F. Scott Fitzgerald, Rags Martin-Jones and the Pr-nce of W-les, McCall's July 1924
Winner's Curse
Der Fluch des Gewinnens ("winner's curse") ist eine der Grundproblematiken im M&A Geschäft und bei allen größeren Transaktionen. Er zeigt eine psychologische Thematik auf, die bis heute in ihrer Bedeutung für Transaktionen jeder Art völlig unterschätzt wird. In Untersuchungen über die Versteigerung von Offshore Lizenzen für Ölfelder in den USA haben Wissenschaftler herausgefunden, dass die Gewinner der Auktion überwiegend Gebote abgegeben haben, die zum Teil wesentlich über dem Wert lagen, der sich aus den Ölfeldern erwirtschaften ließ. Dies lässt sich mit rationalen Argumenten kaum begründen.

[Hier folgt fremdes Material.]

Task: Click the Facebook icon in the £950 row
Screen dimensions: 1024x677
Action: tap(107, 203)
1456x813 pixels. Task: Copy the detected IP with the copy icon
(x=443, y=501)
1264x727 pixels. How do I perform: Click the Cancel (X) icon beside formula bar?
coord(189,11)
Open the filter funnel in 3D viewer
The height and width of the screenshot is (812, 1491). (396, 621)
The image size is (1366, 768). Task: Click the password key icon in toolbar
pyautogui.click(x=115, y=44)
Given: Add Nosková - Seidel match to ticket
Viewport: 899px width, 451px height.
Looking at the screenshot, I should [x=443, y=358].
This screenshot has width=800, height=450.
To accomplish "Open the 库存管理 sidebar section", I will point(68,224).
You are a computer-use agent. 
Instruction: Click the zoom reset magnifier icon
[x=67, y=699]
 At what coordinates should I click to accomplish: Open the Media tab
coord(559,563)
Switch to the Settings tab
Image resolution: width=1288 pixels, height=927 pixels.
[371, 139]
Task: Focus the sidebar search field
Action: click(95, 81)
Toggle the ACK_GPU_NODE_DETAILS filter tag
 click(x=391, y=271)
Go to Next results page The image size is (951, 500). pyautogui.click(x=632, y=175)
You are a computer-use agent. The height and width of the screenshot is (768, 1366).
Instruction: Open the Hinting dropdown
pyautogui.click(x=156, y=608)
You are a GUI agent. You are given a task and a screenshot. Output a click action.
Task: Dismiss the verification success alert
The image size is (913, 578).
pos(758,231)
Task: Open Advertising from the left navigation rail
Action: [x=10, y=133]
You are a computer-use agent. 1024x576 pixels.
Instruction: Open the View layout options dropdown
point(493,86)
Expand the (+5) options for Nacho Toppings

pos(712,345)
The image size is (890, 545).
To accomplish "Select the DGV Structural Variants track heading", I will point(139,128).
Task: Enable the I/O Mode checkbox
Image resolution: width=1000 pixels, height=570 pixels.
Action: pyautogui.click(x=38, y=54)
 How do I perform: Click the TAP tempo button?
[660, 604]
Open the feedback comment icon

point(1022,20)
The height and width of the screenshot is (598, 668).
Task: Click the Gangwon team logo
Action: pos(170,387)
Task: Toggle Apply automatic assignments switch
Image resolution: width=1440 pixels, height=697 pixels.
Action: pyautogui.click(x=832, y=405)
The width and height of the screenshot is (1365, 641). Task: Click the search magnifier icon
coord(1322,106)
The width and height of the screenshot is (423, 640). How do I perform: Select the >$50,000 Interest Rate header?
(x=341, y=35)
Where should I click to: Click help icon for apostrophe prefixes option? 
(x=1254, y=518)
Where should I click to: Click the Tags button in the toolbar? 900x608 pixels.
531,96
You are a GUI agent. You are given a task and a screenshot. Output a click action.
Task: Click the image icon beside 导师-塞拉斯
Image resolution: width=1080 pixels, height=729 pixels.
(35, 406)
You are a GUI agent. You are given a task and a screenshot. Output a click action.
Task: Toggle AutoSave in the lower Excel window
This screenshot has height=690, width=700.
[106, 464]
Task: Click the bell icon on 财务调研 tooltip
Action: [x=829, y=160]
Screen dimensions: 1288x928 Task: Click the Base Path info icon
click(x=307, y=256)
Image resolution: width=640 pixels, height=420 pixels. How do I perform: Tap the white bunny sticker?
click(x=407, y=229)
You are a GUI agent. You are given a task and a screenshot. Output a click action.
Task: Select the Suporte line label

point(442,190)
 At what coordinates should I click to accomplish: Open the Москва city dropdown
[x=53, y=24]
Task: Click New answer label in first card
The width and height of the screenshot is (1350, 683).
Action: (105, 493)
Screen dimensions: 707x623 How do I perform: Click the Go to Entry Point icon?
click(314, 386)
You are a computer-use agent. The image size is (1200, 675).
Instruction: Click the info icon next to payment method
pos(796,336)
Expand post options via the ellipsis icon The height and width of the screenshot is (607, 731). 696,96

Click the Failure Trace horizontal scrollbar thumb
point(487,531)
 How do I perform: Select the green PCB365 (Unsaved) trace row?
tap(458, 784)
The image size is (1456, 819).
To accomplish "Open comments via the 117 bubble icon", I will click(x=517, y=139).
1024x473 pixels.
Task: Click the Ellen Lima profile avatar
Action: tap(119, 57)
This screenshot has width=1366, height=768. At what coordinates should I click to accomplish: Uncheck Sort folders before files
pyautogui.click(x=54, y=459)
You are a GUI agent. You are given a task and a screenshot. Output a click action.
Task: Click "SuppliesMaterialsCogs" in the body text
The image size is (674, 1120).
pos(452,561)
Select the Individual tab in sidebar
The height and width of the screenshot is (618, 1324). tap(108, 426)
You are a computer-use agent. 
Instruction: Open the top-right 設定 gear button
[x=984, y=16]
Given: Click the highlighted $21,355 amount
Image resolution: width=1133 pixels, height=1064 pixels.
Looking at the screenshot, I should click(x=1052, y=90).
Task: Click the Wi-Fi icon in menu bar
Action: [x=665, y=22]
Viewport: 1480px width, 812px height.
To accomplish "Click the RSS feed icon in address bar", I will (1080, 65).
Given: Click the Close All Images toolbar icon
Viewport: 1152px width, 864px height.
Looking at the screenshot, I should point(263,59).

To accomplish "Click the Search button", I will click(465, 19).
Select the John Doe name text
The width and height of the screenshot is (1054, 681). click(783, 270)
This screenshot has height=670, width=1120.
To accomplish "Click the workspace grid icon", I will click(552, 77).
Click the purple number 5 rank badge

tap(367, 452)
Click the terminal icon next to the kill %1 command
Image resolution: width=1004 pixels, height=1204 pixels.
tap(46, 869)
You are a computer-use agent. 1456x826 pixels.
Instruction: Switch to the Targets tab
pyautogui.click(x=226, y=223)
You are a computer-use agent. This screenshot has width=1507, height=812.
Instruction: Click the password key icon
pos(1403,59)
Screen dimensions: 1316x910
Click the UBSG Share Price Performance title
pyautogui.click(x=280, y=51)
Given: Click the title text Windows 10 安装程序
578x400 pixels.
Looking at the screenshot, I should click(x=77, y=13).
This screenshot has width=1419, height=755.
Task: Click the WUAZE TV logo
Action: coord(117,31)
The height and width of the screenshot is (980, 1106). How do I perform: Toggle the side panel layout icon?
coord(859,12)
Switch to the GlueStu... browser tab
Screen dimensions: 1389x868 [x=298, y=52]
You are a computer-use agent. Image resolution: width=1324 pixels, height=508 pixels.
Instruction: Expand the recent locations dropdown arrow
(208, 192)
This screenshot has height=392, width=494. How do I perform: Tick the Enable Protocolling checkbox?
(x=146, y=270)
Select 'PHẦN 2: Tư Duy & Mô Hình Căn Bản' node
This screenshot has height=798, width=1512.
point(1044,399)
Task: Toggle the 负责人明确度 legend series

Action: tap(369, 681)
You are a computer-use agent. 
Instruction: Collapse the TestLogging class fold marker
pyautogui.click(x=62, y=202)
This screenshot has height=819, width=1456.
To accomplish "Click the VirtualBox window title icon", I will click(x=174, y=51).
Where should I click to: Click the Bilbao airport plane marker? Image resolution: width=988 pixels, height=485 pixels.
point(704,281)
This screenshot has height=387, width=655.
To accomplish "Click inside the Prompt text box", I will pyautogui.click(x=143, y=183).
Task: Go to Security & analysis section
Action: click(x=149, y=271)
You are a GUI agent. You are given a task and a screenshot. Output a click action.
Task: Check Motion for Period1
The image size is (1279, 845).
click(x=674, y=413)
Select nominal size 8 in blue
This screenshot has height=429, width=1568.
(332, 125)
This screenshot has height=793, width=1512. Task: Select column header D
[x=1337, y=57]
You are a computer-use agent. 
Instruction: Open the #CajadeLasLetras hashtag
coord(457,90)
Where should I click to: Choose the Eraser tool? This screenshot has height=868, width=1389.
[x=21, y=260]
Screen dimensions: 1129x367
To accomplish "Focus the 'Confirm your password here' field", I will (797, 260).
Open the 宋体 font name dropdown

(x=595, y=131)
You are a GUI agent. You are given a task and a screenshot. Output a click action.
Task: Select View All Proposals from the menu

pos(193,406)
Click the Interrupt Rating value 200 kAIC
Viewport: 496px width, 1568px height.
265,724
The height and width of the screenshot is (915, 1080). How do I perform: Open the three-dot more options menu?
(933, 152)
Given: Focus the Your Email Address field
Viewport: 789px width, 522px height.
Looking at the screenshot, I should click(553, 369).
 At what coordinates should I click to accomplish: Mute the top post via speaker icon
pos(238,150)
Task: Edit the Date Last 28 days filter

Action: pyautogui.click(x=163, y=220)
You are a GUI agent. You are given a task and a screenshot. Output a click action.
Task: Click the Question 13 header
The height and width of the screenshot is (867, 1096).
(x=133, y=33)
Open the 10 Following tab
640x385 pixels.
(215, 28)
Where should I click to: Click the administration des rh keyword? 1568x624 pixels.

Warum sind Manager – und nicht nur diese – bereit, Beträge weit über Wert für Unternehmen und andere Ziele zu zahlen? Die Erklärung liegt in psychologischen und sozialpsychologischen Faktoren, die das Verhalten von Menschen in komplexen Entscheidungssituationen treiben. Wir alle wollen gewinnen – oder zumindest nicht verlieren, was auf dasselbe hinausläuft – und verwechseln dadurch das Gewinnen in einem Bieterwettbewerb oder in einer Verhandlung mit dem (eigentlichen) Gewinnen am Markt. Der bei Fusionen und größeren Auktionen entstehende Presserummel tut ein übriges, um diese wichtige Trennung zu verwischen.
"Wir haben uns jetzt so intensiv engagiert, jetzt wollen wir es auch haben", ist ein häufig gehörter Satz bei Verhandlungen. Man will "gewinnen" – um beinahe jeden Preis. Dass man das Falsche gewinnt, bzw. im "falschen" Wettbewerb läuft, wird erst hinterher klar, wenn alle Verträge unterschrieben und ein Rückzug nicht mehr möglich ist.
Ursachen schlechter Deals
Was sind die konkreten Gründe, die im Grundsatz hochintelligente und gut ausgebildete Manager dazu verführen, schlechte Deals für sie, ihr Unternehmen und ihre Aktionäre abzuschließen? Zwei Gründe seien hier genannt.
(1) Wenn wir für etwas ein Angebot abgeben, ist unser Gewinn abhängig von der Annahme durch die andere Partei. In der Regel hat der Verkäufer die Bedingungen für die Transaktion gestaltet. Eine Annahme erfolgt daher unter Bedingungen, die einseitig den Verkäufer begünstigen. Die meisten Bieter übersehen diese Beziehung.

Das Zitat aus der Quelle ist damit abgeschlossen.